Objective — Quote the listing word for word, from its start through the line that contains "The image size is (464, 321).".

* START Data section *

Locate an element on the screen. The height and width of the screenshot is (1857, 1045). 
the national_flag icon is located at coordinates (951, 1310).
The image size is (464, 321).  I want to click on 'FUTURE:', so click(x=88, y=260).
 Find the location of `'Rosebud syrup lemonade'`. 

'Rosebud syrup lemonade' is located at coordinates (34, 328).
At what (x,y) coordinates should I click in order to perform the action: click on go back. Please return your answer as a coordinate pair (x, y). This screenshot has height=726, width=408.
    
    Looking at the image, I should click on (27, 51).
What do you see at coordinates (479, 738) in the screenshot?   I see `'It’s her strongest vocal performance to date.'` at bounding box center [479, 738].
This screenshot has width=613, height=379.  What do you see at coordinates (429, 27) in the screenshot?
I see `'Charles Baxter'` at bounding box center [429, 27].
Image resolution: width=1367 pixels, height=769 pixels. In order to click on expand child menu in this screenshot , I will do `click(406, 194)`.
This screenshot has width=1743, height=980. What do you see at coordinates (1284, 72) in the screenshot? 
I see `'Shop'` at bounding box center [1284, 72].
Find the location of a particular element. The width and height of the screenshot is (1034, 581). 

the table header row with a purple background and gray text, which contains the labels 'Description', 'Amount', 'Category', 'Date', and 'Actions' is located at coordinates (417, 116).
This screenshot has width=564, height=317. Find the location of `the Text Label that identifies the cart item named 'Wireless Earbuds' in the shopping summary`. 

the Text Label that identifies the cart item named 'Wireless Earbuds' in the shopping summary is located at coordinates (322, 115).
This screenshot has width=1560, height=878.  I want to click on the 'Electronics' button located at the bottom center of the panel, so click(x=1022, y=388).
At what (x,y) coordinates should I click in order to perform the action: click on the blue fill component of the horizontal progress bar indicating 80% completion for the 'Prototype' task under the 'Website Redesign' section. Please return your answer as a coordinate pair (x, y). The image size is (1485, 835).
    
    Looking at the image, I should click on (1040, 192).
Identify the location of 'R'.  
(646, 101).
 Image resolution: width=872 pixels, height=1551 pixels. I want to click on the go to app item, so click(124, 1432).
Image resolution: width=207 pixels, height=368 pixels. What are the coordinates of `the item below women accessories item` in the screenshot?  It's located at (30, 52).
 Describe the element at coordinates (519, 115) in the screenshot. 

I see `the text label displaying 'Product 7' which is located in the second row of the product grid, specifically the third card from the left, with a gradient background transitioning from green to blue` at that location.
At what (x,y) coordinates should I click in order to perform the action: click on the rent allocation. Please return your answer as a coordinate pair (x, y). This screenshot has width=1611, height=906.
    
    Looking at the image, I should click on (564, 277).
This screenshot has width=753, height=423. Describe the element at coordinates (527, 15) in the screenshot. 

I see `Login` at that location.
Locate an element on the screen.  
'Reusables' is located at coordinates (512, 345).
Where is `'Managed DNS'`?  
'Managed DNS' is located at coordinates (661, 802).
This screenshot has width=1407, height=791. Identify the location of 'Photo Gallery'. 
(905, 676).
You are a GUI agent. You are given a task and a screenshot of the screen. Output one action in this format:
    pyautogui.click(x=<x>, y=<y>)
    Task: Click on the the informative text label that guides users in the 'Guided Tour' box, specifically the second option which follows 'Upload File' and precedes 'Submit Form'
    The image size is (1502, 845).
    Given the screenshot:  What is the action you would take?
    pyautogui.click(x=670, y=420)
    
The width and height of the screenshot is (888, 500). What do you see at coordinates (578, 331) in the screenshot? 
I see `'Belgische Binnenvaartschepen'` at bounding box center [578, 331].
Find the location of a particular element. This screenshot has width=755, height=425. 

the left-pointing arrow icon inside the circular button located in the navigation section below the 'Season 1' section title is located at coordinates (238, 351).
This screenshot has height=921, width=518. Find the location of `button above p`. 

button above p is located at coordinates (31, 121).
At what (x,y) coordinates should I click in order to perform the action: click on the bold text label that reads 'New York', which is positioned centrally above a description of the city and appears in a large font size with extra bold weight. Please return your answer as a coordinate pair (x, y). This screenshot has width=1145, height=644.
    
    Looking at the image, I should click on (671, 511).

* END Data section *

Exercise answer —
Locate an element on the screen. The height and width of the screenshot is (1857, 1045). 
the national_flag icon is located at coordinates (951, 1310).
The image size is (464, 321).  I want to click on 'FUTURE:', so click(x=88, y=260).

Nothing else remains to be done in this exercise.